本文抜粋:
• • • • •

【概要と性能仕様】
USB2.0対応のPIC18F2550と、アナログデバイスのDDSチップであるAD9834を
組み合わせて、約100kHzまでフラットな出力の正弦波発振器を作ってみました。
1Hz単位で任意の周波数をパソコンから設定して出力させたり、任意のスイープ
をさせたりすることが可能です。
製作した発振器の仕様は下記のようになっています。
項 目 性能仕様 備 考 電源 DC7〜12V
消費電流 約100mAACアダプタから供給 出力周波数 正弦波または三角波
周波数範囲
5Hz〜100kHz フラット
最高出力周波数
約350kHz
出力分解能
10ビット(〜50kHz)
9ビット(〜100kHz)
8ビット(〜200kHz)
出力電圧 出力インピーダンス
約600Ω
出力電圧(負荷600Ω)
0V〜2V
可変抵抗で
任意に設定周波数設定 手動
ロータリーエンコーダで任意
リモート
USB接続
PC側ソフトウェアで操作刻みは10Hz単位
設定は1Hz単位で自由
【全体構成】
この低周波発振器の全体構成は下図のようになっています。
28ピンのPIC18F2550にUSBを直接接続し、PCから送られてくる周波数を
AD9834に出力します。
これでAD9834で設定周波数の正弦波を生成します。この正弦波をローパス
フィルタに通して高い周波数成分をカットします。
その出力を可変抵抗で電圧調整したあと、出力アンプに入力し増幅してから
外部出力としています。
電源は外部からACアダプタ等でDCを供給し、3端子レギュレータで5Vを
内部の供給しています。つまりセルフパワーとしています。100mA程度の
消費電流ですのでバスパワーとしても問題ないでしょう。
AD9834は50MHzの外部発振器からのクロックで動作させます。これで最高
速度で動作することになります。
PICは外部に20MHzのクリスタルを接続し、内部は48MHz動作としています。
これも最高速度での動作となります。
外部機器としては、現在の出力周波数を表示する液晶表示器と、ローカルで
周波数が可変できるようにロータリエンコーダを接続しています。
【AD9834の概要】
アナログデバイス製のAD9834は、小型のDDS機能を持つLSIチップで、
下図のような外観とピン配置となっています。
AD9834の仕様は下表となっています。
項目 仕様・機能 備考 電源 単電源
2.3V〜5.5V
消費電流
5.8mA〜8mA
スリープ時
0.5mA出力 D/A出力
正弦波/三角波
最大出力電圧・電流
0.6V 3mA
出力周波数範囲
0〜25MHz
分解能 0.2Hz
位相変調と周波数変調が可能
D/A分解能 10ビット
クロック50MHzのとき
スプリアス 広帯域:-60dB
狭帯域:-78dB全高調波歪み 外部インター
フェース3線式SPI
最高速度40MHz
周波数設定 28ビット
位相設定 12ビット外形 20ピンTSSOPフラットパッケージ
AD9834の内部ブロック構成は下図のようになっています。基本はDDS
ブロックで指定された繰り返しで正弦波のアドレスを生成し、ROM内の
正弦波データを読み出します。そのデータをD/A変換してアナログの
正弦波に変換しています。

• • • • •

所与のデータ:
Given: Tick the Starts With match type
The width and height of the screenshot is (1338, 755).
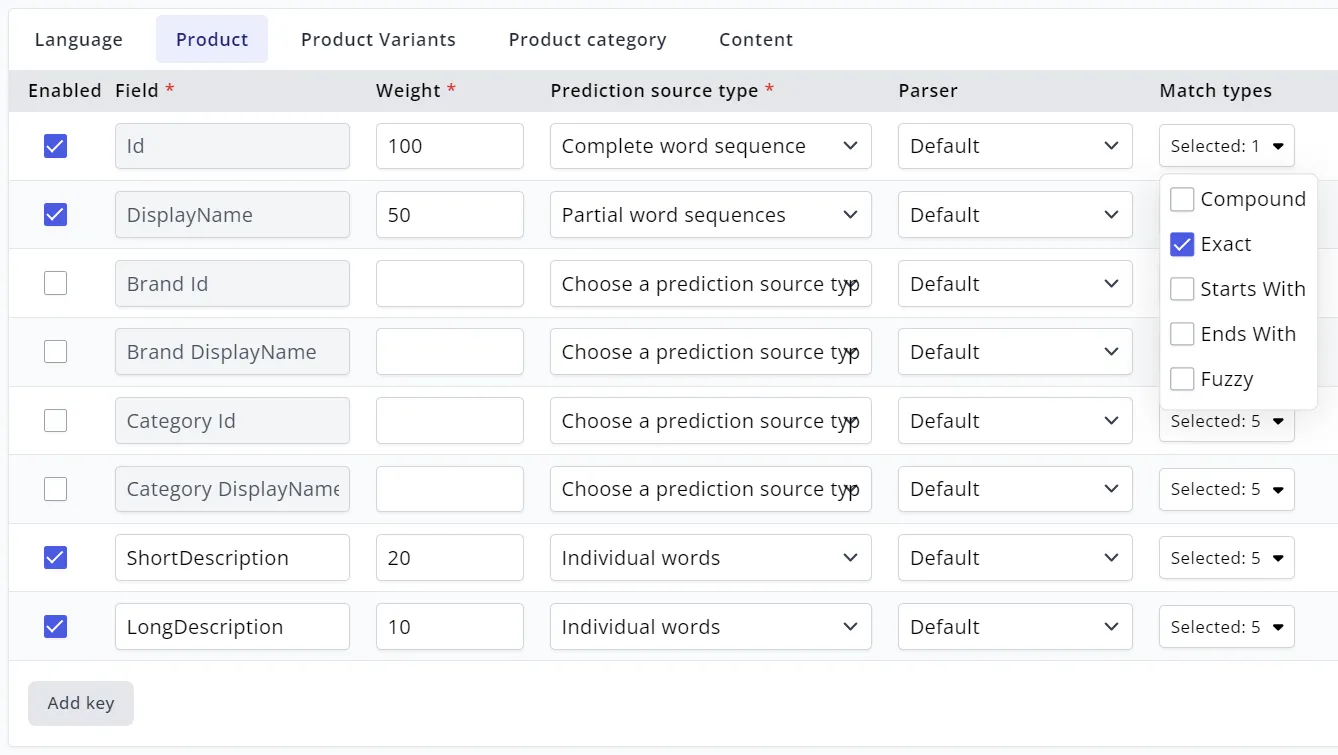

• • • • •

課題の要件:
[a] 本文抜粋の「その出力を可変抵抗で電圧調整したあと、出力アンプに入力し増幅してから」から「周波数が可変できるようにロータリエンコーダを接続しています。」までの全文を、「液晶表示器」を「有機ELディスプレイ」に差し替えて書き出すこと。
[b] 本文抜粋の要点を二文でまとめること。
データは本文抜粋とは別個の資料である。

課題の解答:
[a]
その出力を可変抵抗で電圧調整したあと、出力アンプに入力し増幅してから
外部出力としています。
電源は外部からACアダプタ等でDCを供給し、3端子レギュレータで5Vを
内部の供給しています。つまりセルフパワーとしています。100mA程度の
消費電流ですのでバスパワーとしても問題ないでしょう。
AD9834は50MHzの外部発振器からのクロックで動作させます。これで最高
速度で動作することになります。
PICは外部に20MHzのクリスタルを接続し、内部は48MHz動作としています。
これも最高速度での動作となります。
外部機器としては、現在の出力周波数を表示する有機ELディスプレイと、ローカルで
周波数が可変できるようにロータリエンコーダを接続しています。

[b] PIC18F2550とAD9834を組み合わせて約100kHzまでフラットな出力の正弦波発振器を作り、パソコンから1Hz単位で周波数を設定したりスイープさせたりできるようにした。PCから送られてくる周波数をPICがAD9834に出力して正弦波を生成し、ローパスフィルタで高い周波数成分をカットしてから、可変抵抗で電圧調整し出力アンプで増幅して外部出力としている。